Deceiving oneself about who people are and what they stand for is how the right turned themselves into a mass social pathology. And most of them are incapable of coming back because their beliefs are based on the pleasing lies they absorbed so eagerly.
Believe me, it's entirely possible to reject dissident groups that use anti-democracy tactics to seek power while promising noble but unachievable goals and not be conservative.
As for my rejection of some specific politicians, I would never support anyone (unless the alternative was Trump) who would try to overset the popular vote or respect anyone who supported attempted election theft. It's no less despicable on the left than the right and a huge warning of who should never be trusted with power.
I would also never want to support someone who felt the liberal Democratic Party was no real alternative to the extreme-conservative Republican Party and had no problem risking all our futures on that very strange and clueless delusion. (These explain a lot, don't they?)
I have become more appreciative of the critical need for democracies to achieve the bipartisan cooperative "center" President Obama warned had broken, but that just leads to understanding that democracy must be of all, by all, and for all if it is to survive.
This compelling reality in no way changes my own ideological orientation and I have always wanted for my country.
JonLP24
(29,322 posts)The center is where a lot of bad things happen like Iraq wars, Patriot Acts, & other things.

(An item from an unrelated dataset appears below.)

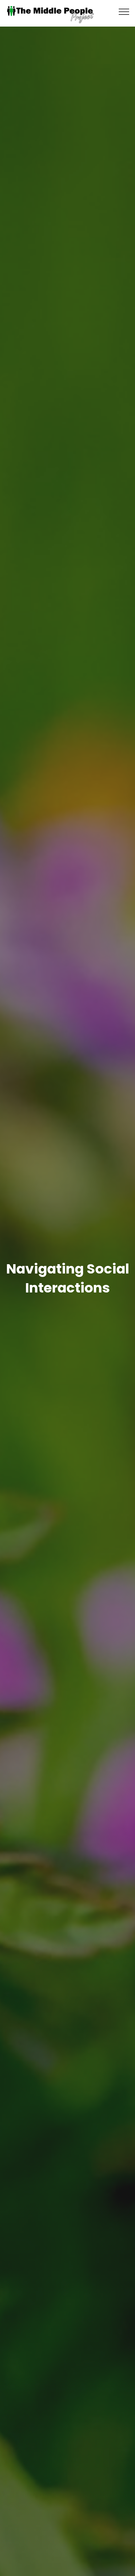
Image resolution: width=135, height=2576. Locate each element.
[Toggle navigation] (124, 11)
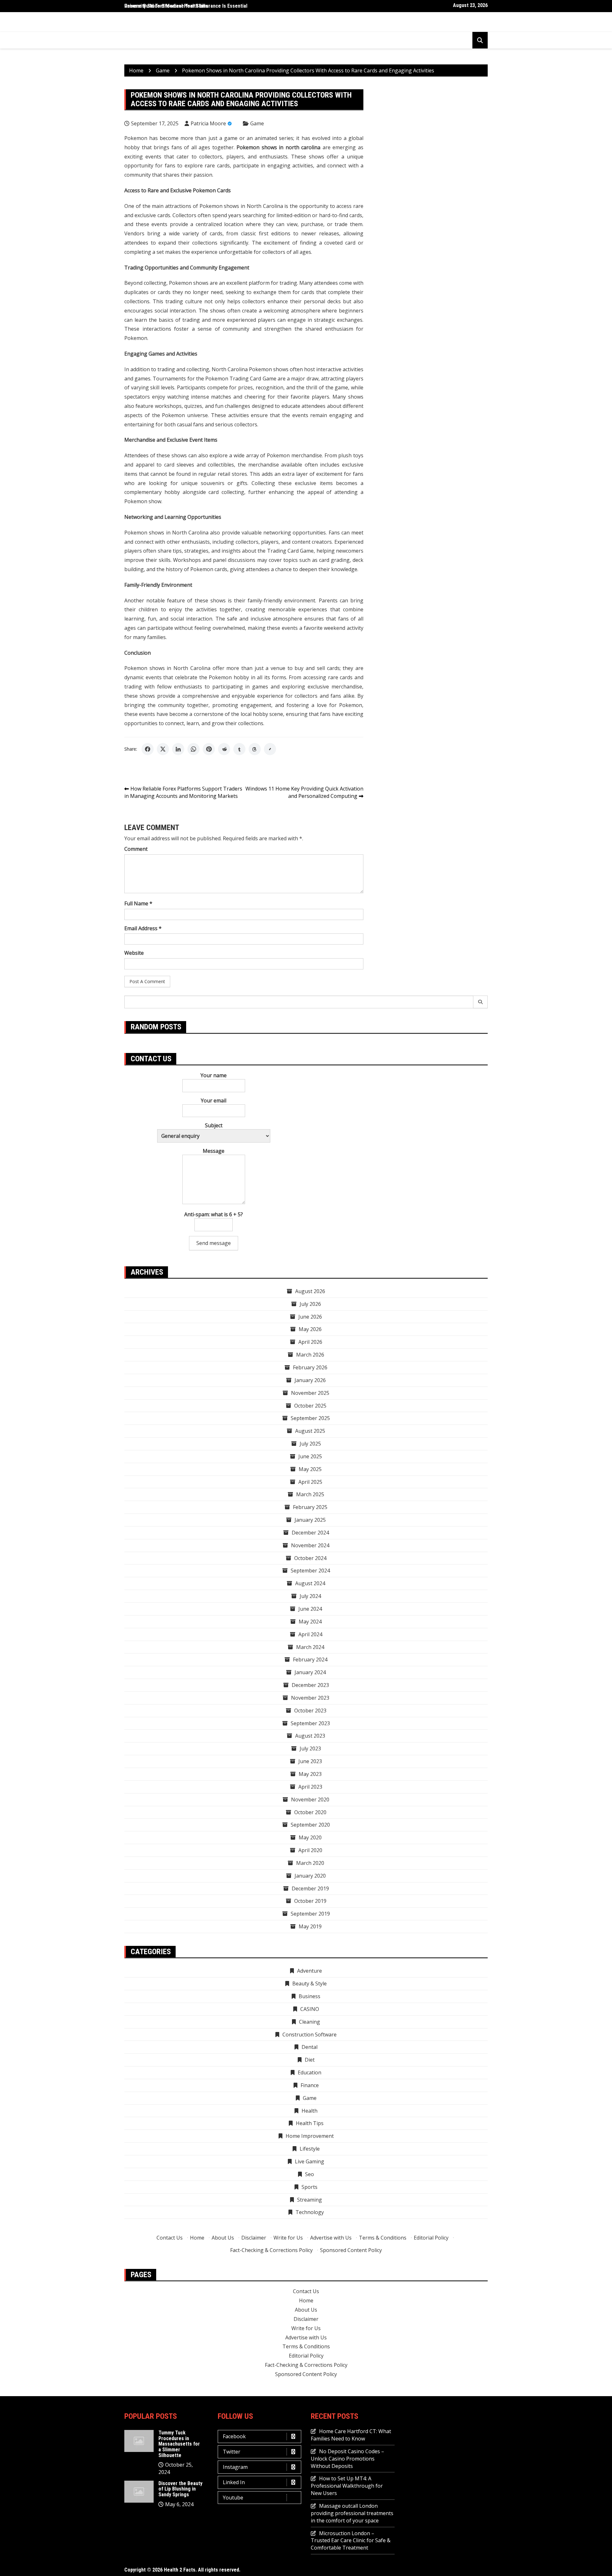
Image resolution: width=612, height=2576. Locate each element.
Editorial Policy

The center thing maybe worked with Clinton when Republicans were willing to pass his crime bill but by Obama the Republicans didn't want to get anything done with Obama no matter what it was.
There are also people that used to vote for the Republicans over the Democrats but now they are heroes of the resistance.
Hortensis
(58,785 posts)of the center I'm talking of, in good times, a solid, pretty wide range of people who can cooperate and compromise with people of different persuasions to get things done because of the kind of people they are. It's a personality thing.
As our enemies slowly divided and conquered us, they had their final victory when our center broke and the rift between became too wide and deep for right and left to unite to stop them.
Those in the center ended up among those off on the harder right and left who are resistant and resentful at the idea of compromise, especially with those others. In good times, they were brought along to agreement by the working center who laid the groundwork. After our center broke, the entire right was united with and dominated by the far right.
The extreme right. Worst suited to democracies, but mercifully a lot fewer and kept in check by the center in good times, those on the right extreme despise compromise as failure of principle. Exactly the same as their far-left counterparts. They both develop ideologies in which others arriving at imperfect agreements everyone can live with is not successful government of, by and for the people but its corruption and failure. Un-democratic by nature, they believe their nations need them to take over, are always motivated by only the highest ideals , look for strong leaders to follow, and dismiss all those who aren't with them as the problem.
Sound at all familiar?
Right now, Biden is trying to begin reuniting our broken center before we lose everything to an anti-democracy, authoritarian, white power regime. And that critical necessity is why I support its development. I can do cooperation. It's not corruption. It doesn't turn liberals into conservatives. It's the democracy we inherited and desperately need to rescue.
Tom Rinaldo
(22,913 posts)People tviewed as extremists seldom win an endorsement from the New York Times.
liskddksil
(2,753 posts)That is exactly why our Democracy is broken and we need changes at all levels to make it work for all people.
Mariana
(14,861 posts)RhodeIslandOne
(5,042 posts)NYC is becoming more engaged with it's Congressional reps, and the need to connect is key.
Engel reminds me a lot of a guy we had in RI for many years named Fernand St Germain. VERY powerful in Washington, but that's all we ever heard the news say about him. He hated meeting the people. Got entangled in scandal and beaten in in 1988 after being there since 1960.